[Dataset rows]
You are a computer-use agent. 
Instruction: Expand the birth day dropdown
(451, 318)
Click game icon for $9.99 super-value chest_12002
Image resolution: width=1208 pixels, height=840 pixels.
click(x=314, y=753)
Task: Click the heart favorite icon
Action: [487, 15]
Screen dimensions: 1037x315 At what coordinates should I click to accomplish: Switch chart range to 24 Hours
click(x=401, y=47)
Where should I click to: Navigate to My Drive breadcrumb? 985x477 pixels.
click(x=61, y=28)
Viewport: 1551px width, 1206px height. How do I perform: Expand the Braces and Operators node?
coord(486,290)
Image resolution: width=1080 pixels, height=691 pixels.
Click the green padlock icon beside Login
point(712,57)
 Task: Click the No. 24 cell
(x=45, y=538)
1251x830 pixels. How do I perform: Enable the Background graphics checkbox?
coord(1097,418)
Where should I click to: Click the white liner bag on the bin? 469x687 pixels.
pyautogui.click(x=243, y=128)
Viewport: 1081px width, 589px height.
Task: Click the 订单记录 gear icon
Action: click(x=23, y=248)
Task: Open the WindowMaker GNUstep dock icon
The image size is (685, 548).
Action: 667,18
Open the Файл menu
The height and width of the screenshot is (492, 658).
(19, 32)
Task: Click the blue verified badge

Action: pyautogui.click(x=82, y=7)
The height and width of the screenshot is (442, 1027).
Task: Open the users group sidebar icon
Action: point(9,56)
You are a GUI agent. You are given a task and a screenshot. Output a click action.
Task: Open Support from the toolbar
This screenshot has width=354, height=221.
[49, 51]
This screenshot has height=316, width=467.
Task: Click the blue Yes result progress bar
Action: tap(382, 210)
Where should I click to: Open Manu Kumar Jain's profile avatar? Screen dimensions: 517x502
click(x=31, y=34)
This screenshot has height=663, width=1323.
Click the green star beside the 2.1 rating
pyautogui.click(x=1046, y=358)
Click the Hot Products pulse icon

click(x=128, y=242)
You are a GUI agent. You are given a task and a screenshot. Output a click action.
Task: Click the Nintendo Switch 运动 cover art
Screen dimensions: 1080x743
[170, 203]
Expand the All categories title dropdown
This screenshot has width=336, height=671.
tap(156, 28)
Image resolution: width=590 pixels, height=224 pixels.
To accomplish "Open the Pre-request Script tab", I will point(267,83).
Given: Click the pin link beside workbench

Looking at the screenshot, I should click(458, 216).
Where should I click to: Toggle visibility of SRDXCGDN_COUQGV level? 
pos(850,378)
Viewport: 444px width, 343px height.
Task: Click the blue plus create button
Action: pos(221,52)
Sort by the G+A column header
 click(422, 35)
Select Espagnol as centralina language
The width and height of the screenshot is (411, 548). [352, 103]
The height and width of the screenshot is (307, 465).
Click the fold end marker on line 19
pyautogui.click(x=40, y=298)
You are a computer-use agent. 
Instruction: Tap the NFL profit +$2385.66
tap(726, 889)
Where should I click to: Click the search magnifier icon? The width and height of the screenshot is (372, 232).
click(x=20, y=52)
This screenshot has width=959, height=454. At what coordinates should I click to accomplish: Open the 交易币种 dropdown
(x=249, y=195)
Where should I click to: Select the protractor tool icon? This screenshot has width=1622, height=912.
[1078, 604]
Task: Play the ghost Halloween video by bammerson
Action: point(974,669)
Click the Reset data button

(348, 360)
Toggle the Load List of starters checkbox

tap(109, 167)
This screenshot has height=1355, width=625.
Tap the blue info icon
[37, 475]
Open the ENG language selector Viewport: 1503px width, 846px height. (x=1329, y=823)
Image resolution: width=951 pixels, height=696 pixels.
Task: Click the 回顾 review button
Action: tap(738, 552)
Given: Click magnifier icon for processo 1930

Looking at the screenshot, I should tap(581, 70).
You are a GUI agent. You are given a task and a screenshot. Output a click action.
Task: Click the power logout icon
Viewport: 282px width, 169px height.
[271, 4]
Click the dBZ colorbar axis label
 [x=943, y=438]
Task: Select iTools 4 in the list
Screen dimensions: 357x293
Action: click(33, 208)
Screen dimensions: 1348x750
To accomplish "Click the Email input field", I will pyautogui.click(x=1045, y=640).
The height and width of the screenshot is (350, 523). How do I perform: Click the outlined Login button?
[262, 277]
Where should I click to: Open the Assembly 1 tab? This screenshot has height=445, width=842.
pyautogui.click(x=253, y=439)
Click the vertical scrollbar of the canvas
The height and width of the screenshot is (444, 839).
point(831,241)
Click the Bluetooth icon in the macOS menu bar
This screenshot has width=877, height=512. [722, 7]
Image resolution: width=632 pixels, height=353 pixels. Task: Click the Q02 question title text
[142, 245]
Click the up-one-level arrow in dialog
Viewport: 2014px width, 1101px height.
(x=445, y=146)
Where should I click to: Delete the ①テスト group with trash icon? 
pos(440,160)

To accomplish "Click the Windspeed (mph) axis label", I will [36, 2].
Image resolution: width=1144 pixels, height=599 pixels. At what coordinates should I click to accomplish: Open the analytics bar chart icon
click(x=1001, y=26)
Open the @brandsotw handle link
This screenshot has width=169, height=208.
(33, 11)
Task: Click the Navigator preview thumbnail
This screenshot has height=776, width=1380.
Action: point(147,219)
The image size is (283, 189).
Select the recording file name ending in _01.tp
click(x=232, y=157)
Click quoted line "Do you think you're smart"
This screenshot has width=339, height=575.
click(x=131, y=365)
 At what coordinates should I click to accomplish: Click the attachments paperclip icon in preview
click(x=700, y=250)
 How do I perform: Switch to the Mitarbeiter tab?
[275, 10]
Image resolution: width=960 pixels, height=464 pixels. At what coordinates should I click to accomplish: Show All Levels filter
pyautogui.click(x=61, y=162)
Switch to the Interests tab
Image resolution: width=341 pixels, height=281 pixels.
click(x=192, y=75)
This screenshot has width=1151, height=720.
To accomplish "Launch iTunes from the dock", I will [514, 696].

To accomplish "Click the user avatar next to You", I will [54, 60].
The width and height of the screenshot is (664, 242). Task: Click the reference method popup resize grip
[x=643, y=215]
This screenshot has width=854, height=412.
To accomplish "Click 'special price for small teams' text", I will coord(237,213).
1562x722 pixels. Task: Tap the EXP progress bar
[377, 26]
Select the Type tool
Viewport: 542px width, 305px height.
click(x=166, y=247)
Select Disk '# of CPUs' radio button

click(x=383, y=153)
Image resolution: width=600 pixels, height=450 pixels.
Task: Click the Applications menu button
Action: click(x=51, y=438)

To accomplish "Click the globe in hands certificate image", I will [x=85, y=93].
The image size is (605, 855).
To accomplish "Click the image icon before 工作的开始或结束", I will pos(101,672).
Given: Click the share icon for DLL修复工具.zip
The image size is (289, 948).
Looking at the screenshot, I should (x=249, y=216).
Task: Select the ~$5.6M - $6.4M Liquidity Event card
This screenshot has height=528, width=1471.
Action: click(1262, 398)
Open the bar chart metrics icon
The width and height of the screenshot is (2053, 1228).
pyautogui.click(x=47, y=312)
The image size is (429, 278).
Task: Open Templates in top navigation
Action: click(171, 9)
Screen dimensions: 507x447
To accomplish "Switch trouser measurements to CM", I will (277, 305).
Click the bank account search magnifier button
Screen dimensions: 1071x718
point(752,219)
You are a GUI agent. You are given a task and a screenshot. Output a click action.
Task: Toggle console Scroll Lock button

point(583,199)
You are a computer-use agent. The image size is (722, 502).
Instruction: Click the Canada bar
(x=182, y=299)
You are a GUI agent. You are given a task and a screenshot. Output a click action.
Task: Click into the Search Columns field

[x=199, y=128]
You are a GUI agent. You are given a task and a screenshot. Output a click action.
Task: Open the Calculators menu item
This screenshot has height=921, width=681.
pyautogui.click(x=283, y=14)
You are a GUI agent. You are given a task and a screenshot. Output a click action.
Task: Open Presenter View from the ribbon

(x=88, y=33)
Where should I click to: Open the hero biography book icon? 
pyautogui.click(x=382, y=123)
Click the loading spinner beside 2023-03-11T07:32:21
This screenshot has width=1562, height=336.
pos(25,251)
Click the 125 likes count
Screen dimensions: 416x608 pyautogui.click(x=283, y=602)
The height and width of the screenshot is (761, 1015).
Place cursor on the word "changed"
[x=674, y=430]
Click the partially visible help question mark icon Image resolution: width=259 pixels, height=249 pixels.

WHAT YOU ARE ASKED TO DO →
List the lines of the material above as a numbered list, leaving out blank lines, beginning with the line that contains "Image resolution: width=1144" and continuing through the line that contains "Action: point(147,219)".

RESULT OF THIS TASK →
1. Image resolution: width=1144 pixels, height=599 pixels. At what coordinates should I click to accomplish: Open the analytics bar chart icon
2. click(x=1001, y=26)
3. Open the @brandsotw handle link
4. This screenshot has width=169, height=208.
5. (33, 11)
6. Task: Click the Navigator preview thumbnail
7. This screenshot has height=776, width=1380.
8. Action: point(147,219)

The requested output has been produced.